Die Versicherung hatte das Vorhaben, die stationären Telefone abzuschaffen und nur noch Soft Clients einzusetzen. Die Nutzung von Thin Clients ist in Zusammenhang mit Echtzeitkommunikation über Soft Clients oft schwierig, daher sollten sukzessive alle Mitarbeiter Laptops statt der bisherigen Thin Clients erhalten.
Welche Empfehlung für ein Rufnummernkonzept habt ihr ausgesprochen?

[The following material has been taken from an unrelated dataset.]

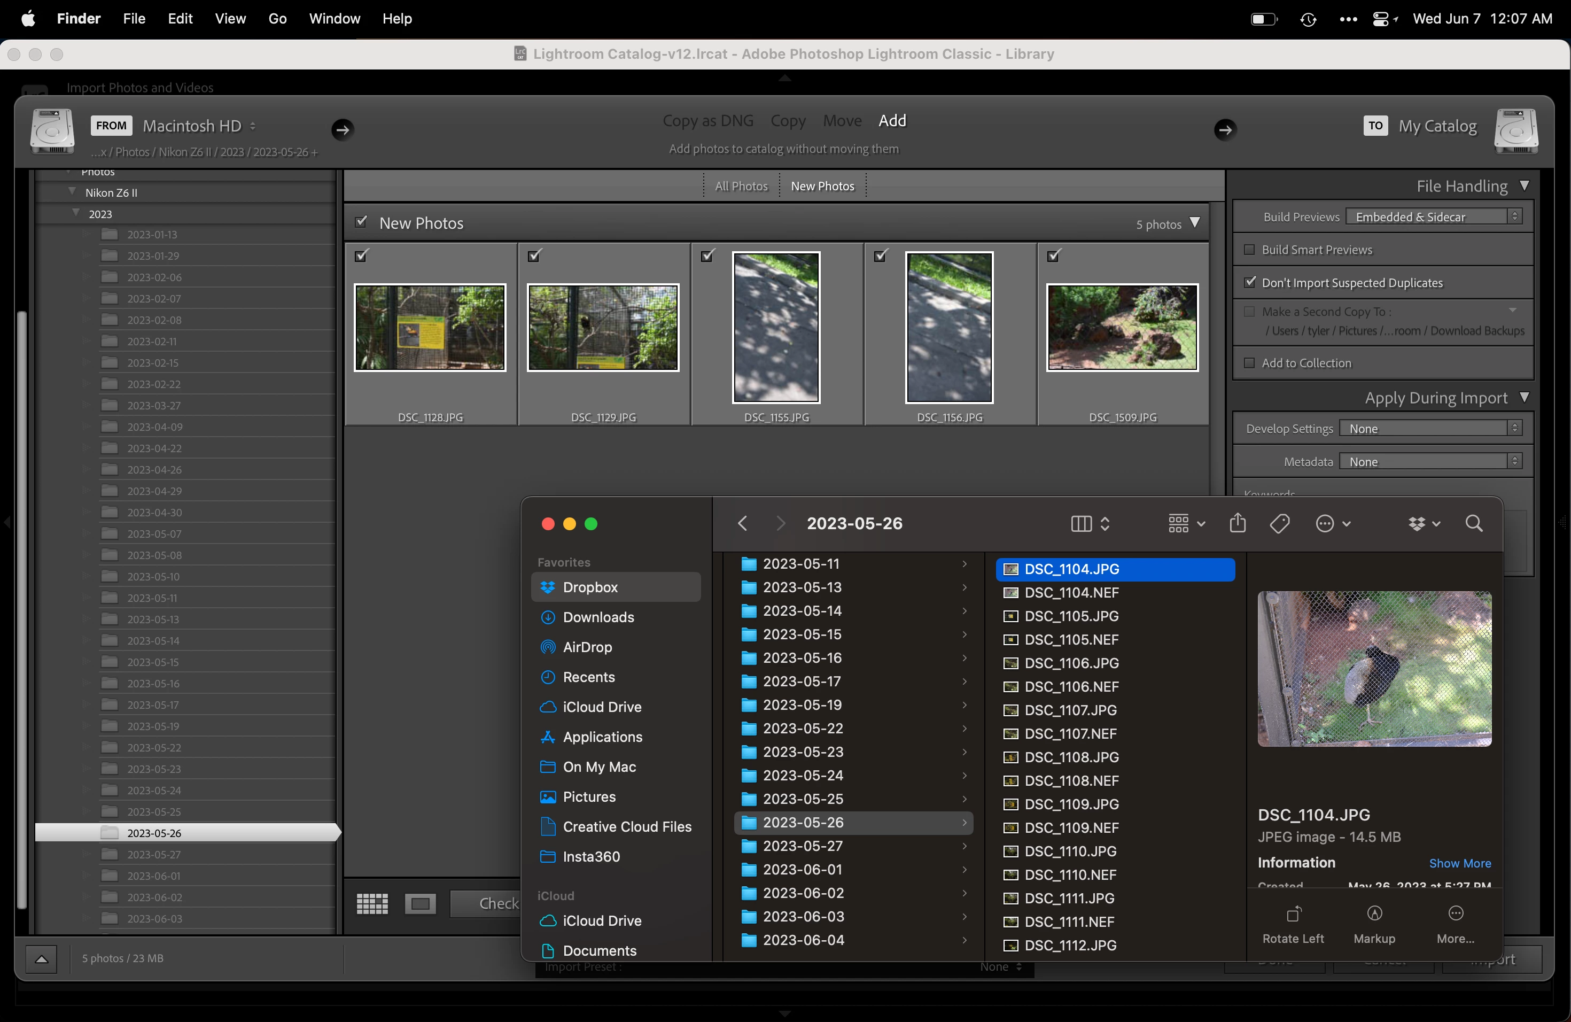Image resolution: width=1571 pixels, height=1022 pixels.
Task: Click the Finder search magnifier
Action: tap(1473, 524)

Im Idealfall gibt es zentrale Hotlines, über die sämtliche Mitarbeiter erreicht werden können. Unser Kunde arbeitet viel mit Vermittlern zusammen. Jeder Vermittler kontaktiert seinen Sachbearbeiter über dessen persönliche Durchwahl. Auch Großkunden stehen oft mit ihrem persönlichen Ansprechpartner in direkter Verbindung. Wir haben empfohlen, dass solche Anrufe von der Contact-Center-Lösung initial verwaltet werden sollen, damit sie mit in das Reporting einfließen.
Die Unterlagen für die Ausschreibung der Contact-Center-Lösung hat ComConsult ausgearbeitet?

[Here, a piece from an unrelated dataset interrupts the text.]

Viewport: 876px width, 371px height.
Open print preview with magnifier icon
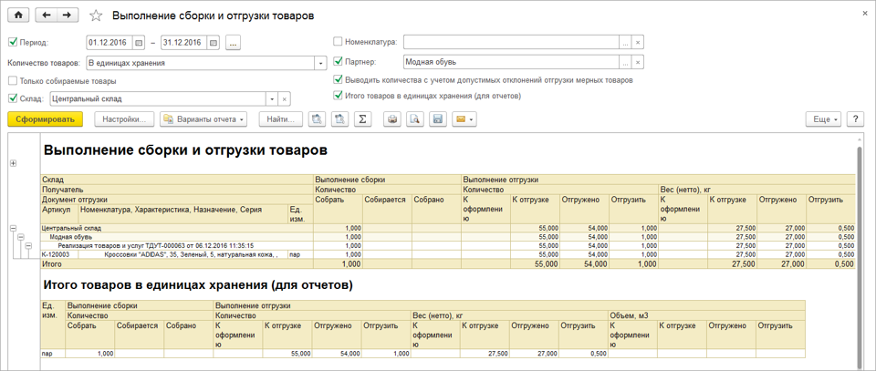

Ja. Wir haben die Leistungsbeschreibung, den Anforderungskatalog und das Preisblatt zusammengestellt. Da es sich nicht um eine öffentliche Ausschreibung handelte, haben wir die Unterlagen direkt an ausgewählte Anbieter versendet. Einige der abgegebenen Angebote wurden von uns direkt ausgeschlossen, weil wichtige Kernanforderungen nicht erfüllt wurden. Wir haben uns fünf Firmenpräsentationen angeschaut. Zwei Favoriten haben wir zu weiteren Gesprächen eingeladen, um Details abzufragen. Am Ende haben wir eine kaufmännische Entscheidung im Sinne des besten Preis-Leistungs-Verhältnisses getroffen.

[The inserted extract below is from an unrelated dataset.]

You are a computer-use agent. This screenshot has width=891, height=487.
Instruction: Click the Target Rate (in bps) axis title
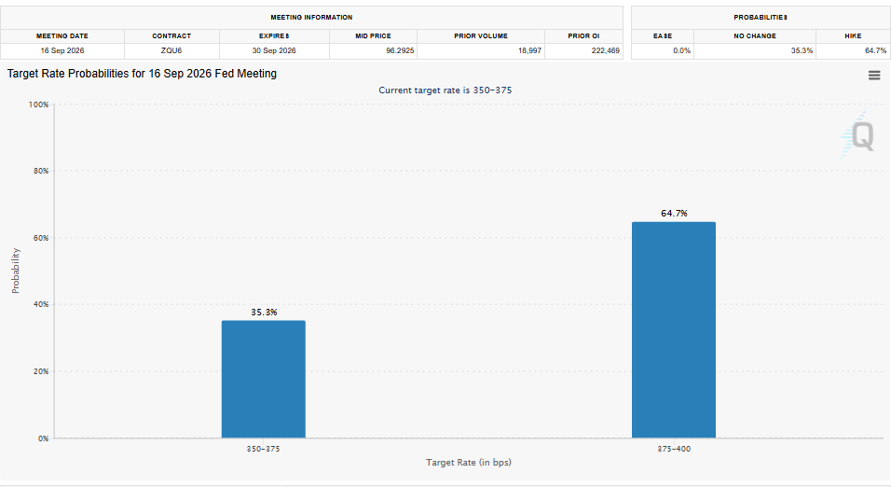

Wie wurde die Migration vorbereitet?
Wir haben dem Kunden empfohlen, mit dem ausgewählten Anbieter eine Teststellung der neuen Lösung durchzuführen. Dabei hat eine kleine Gruppe mit dem neuen System gearbeitet und geprüft, ob alle benötigten Funktionen vorhanden sind. Für die Testgruppe wurden die Routingmechanismen und Eingangskanäle definiert und die Agenten haben ihre Clients bekommen. Nach erfolgreichem Testdurchlauf sollte die Gruppe mit der neuen Lösung dann in den Realbetrieb gehen. Wir haben vorgeschlagen, nach dem Prinzip „Gruppe für Gruppe“ eine schrittweise Migration zur neuen Lösung vorzunehmen.